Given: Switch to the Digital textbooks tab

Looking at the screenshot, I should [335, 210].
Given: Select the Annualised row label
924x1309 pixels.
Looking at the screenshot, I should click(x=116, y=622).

What you should do.
Write out these records again, replacing "Given" with "Request" and keeping everything else the same.

Task solution.
Request: Switch to the Digital textbooks tab

Looking at the screenshot, I should [335, 210].
Request: Select the Annualised row label
924x1309 pixels.
Looking at the screenshot, I should click(x=116, y=622).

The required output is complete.